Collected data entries
↓
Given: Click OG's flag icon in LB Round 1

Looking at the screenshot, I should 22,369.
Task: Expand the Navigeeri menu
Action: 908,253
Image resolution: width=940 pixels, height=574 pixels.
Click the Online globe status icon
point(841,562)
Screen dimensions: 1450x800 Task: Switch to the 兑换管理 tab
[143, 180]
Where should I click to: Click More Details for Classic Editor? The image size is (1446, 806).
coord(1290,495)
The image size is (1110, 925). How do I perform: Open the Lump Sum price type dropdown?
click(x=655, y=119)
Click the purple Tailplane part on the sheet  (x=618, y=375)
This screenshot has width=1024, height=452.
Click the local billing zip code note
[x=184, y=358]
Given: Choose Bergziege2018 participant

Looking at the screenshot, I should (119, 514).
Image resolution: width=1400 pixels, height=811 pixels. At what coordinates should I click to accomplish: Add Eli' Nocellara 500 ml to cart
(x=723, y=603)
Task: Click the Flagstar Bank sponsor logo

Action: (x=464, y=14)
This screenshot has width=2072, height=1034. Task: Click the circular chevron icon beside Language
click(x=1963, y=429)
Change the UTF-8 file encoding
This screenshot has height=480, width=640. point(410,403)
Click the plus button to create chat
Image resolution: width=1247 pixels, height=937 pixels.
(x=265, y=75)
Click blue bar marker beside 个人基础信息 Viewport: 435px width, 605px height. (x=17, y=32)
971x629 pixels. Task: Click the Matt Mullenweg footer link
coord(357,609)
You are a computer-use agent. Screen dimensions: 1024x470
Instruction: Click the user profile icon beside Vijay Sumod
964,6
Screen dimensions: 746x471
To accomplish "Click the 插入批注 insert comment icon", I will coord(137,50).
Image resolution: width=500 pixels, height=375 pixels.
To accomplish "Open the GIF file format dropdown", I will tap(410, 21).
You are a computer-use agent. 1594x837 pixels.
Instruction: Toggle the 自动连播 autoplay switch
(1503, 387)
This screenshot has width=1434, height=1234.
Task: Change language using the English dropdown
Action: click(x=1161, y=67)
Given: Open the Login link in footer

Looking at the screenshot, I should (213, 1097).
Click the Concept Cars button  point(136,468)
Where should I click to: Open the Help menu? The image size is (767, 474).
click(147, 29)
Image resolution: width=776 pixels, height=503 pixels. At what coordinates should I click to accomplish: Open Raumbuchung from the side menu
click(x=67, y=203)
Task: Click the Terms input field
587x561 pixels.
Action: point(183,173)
↑
TASK GOAL: Gather from the entries above all lines that include the string "computer".

COMPLETED EXERCISE:
You are a computer-use agent. Screen dimensions: 1024x470
You are a computer-use agent. 1594x837 pixels.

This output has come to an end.